MUTOMBO E BRAM



Capítulo 4:


MUTOMBO E BRAM.


As cocheiras de Molnia e Ünuk, os garanhões de Godric Gryffindor e Salazar Slytherin respectivamente, serviam também como ferraria e oficina, e localizavam-se a alguma distância das tendas do acampamento, em um desnível de terreno às margens do grande lago.

Nem a bela visão do reflexo da lua cheia na superfície calma da água diminuiu o ritmo dos passos do garoto que descia o gramado em direção a elas. Passando agilmente por baixo da cerca, parou na larga entrada sem porta, junto a alguns feixes de feno, e vagueou os olhos pela estrutura que consistia em três paredes de madeira e teto, até encontrar quem procurava.

- Bram! Meu pai o chama para a refeição! Estás atrasado!

A silhueta alta e forte, visível atrás do tronco cinzento de Ünuk, sequer hesitou nos movimentos largos que fazia enquanto escovava o magnífico animal.

- Estive tratando dos animais.

Mutombo acercou-se de Molnia, acomodado na baia em frente, e acariciou seu focinho, tirando do cavalo negro um relincho baixo e satisfeito.

- Devias ter pedido minha ajuda. Sabes que gosto de cuidar deles, e assim não te atrasarias.

O outro afastou-se do animal que pateava inquieto, indo guardar a escova e os recém limpos arreios e peles usadas na montaria nos fundos da construção. Voltou de lá com passos calmos e firmes, sem denotar pressa alguma.

- Este é meu trabalho. – Declarou diretamente, encarando Mutombo sob as sobrancelhas cerradas, enquanto enxugava as mãos em um pano escuro. – Faço a refeição quando o tiver realizado.

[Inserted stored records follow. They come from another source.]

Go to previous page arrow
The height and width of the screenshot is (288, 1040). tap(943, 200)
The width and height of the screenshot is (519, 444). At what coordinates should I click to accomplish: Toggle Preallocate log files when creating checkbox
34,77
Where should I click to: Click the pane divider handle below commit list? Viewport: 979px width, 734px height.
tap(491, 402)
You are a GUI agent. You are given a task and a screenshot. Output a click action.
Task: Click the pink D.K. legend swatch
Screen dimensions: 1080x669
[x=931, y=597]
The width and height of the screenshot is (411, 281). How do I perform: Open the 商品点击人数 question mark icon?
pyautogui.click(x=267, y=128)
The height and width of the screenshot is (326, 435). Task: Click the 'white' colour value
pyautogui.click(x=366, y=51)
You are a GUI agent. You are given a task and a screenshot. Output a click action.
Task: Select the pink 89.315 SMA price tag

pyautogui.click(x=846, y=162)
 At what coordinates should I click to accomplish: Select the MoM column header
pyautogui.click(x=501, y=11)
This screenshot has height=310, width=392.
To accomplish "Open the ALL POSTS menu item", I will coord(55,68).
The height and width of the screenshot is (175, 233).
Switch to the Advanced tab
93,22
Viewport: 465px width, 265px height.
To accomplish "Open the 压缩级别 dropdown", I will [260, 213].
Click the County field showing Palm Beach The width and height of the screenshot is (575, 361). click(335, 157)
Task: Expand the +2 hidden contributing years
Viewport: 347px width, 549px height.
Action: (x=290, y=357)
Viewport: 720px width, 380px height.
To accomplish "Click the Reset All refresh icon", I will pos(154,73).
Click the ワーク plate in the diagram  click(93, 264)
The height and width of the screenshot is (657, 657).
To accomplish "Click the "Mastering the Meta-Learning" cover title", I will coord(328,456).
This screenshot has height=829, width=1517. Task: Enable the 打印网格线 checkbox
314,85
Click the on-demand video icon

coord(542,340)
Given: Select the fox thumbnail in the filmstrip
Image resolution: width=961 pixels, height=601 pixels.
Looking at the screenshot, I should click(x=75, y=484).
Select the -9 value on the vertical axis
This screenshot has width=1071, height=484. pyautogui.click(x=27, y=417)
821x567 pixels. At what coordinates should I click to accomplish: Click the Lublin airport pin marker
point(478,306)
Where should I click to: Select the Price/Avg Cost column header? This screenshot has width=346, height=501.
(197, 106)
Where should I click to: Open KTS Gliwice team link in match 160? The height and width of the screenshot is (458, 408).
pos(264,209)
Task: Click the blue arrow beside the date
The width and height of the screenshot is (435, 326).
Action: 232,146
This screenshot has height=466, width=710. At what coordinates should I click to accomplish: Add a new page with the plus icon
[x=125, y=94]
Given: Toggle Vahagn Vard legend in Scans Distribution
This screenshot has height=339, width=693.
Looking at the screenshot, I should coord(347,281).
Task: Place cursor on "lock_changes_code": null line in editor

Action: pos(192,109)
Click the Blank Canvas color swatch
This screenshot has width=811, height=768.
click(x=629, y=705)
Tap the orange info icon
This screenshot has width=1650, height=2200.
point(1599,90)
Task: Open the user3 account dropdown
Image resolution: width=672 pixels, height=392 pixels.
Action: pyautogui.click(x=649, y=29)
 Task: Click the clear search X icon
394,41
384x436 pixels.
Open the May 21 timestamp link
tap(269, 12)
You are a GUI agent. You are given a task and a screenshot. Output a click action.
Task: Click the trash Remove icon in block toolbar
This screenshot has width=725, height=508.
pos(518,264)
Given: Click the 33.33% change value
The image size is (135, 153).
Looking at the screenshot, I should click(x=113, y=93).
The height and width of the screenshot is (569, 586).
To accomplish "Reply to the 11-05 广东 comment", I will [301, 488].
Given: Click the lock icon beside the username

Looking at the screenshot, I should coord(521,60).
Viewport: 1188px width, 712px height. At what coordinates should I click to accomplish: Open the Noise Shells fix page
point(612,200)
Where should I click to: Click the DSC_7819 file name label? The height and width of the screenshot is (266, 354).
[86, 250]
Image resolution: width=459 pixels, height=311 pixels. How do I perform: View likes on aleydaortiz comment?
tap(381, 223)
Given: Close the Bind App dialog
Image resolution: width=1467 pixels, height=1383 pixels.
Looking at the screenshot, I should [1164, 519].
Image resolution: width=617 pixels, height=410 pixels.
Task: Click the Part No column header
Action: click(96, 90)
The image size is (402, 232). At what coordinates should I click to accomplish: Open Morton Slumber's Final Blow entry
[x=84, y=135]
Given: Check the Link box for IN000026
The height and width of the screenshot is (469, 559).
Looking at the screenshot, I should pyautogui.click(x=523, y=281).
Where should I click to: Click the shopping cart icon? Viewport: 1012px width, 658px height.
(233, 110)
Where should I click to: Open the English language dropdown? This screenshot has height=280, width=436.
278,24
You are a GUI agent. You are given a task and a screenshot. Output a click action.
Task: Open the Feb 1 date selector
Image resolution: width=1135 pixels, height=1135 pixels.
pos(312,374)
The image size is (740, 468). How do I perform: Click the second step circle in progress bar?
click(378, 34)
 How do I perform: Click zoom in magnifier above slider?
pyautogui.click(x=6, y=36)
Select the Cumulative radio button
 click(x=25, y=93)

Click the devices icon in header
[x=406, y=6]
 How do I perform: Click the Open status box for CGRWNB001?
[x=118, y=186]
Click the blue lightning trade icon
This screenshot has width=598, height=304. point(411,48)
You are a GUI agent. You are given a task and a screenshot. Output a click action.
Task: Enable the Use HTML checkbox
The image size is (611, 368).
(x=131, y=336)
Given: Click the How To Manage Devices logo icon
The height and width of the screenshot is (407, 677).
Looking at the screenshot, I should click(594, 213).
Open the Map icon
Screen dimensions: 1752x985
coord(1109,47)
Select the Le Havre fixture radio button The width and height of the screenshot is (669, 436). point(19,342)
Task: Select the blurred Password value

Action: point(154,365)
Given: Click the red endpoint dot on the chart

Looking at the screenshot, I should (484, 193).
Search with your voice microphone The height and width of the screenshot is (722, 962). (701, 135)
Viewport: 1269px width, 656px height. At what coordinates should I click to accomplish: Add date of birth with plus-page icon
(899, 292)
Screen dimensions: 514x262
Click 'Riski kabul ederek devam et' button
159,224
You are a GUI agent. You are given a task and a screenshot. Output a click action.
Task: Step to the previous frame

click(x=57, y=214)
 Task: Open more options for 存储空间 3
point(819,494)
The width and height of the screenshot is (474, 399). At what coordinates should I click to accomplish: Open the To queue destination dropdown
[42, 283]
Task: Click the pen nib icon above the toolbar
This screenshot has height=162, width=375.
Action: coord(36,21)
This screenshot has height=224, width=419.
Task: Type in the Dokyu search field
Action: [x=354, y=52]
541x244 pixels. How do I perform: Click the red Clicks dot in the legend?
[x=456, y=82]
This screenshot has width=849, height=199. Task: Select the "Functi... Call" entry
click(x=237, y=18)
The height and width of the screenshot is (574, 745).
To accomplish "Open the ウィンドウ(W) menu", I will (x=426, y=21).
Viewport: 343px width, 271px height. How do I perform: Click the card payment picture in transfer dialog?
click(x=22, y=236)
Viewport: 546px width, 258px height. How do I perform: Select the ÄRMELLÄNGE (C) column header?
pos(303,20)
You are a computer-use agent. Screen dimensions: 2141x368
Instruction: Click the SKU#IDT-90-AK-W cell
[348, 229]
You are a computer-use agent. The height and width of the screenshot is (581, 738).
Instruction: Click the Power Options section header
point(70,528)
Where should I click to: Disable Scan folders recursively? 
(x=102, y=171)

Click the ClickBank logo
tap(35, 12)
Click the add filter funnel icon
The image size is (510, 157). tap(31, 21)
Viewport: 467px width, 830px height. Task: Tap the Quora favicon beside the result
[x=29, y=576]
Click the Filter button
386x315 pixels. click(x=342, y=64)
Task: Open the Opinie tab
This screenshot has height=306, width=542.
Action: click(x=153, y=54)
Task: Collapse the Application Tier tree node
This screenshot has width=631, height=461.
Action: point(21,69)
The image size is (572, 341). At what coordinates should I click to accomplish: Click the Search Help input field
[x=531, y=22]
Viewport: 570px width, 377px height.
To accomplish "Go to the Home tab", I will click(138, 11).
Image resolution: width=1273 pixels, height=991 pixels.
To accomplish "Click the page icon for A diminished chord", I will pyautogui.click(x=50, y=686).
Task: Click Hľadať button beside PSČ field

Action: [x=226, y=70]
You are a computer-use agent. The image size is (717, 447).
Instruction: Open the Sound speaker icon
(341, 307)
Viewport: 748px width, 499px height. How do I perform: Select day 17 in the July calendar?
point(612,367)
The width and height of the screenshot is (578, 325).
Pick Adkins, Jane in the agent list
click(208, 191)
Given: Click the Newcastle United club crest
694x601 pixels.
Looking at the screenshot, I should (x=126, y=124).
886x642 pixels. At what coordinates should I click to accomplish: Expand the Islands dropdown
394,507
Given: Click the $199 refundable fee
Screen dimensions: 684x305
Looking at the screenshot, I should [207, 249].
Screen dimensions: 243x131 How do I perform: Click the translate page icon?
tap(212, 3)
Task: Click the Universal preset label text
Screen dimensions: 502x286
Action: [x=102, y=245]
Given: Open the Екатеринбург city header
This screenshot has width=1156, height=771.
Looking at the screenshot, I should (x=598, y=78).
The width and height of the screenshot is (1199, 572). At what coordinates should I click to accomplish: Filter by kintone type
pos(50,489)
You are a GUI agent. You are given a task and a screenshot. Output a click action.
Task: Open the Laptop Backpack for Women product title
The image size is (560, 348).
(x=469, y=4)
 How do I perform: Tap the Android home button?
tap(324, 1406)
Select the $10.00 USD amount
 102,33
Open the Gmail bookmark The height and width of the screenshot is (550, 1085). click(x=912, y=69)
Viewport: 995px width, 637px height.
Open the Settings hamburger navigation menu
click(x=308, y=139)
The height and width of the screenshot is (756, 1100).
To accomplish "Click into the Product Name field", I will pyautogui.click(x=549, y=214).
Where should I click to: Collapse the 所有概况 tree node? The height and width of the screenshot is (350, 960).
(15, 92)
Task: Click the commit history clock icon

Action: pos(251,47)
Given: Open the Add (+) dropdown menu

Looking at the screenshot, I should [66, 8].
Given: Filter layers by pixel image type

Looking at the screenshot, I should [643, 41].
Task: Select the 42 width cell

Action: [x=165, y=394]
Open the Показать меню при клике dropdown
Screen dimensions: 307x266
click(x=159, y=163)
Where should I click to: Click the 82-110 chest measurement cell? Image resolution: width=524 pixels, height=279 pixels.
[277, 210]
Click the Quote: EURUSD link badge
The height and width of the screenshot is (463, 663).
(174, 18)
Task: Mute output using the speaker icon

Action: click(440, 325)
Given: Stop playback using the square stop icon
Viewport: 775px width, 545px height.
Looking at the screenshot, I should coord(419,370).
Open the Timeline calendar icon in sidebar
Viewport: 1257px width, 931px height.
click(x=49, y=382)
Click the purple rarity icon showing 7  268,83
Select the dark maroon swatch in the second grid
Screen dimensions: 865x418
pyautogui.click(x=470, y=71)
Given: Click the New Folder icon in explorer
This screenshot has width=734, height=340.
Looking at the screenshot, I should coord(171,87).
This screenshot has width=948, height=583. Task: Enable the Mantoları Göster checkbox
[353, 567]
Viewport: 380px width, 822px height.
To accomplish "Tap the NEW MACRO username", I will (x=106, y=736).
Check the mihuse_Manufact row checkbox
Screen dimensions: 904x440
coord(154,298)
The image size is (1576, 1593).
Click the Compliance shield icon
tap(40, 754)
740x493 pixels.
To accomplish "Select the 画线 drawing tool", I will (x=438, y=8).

Mutombo ergueu os ombros, sorrindo de canto.

- Como quiser... Eu só tencionava ajudá-lo. Agora que terminou, vens comigo?

Girando nos pés, tomou o rumo do acampamento, olhando por sobre o ombro para acompanhar a reação de Bram. Jogando o pano sobre um banco por ali, o escudeiro de Godric o seguiu, calado.

Bram McConnel era um rapaz robusto, de aloirados cabelos revoltos e olhos sombrios. Raramente falava, e quando o fazia, eram apenas as palavras necessárias para se fazer entender.

Tal sisudez, aliada ao fato de que o jovem provinha das Terras Altas, conhecidas pela ferocidade de seus homens, atribuíram-lhe a fama de perigoso entre seus colegas aprendizes. O fato de ter sido escolhido por Lord Gryffindor como seu escudeiro era visto com desconfiança, pois a idéia geral no acampamento era de que ele não merecia tal honra.

O oposto acontecia com relação a Mutombo.

Por volta de seus doze anos, a criança negra que Gryffindor assumira e amava como filho era quase unanimidade entre aqueles que conviviam com ele. Não que fosse de riso fácil. Em grande parte do tempo tinha a expressão concentrada e atenta, como se estivesse em constante observação e julgamento do mundo ao seu redor. Entretanto, quando se dirigia às pessoas era com tranqüilidade nos traços sérios, e distinta gentileza nos gestos e palavras.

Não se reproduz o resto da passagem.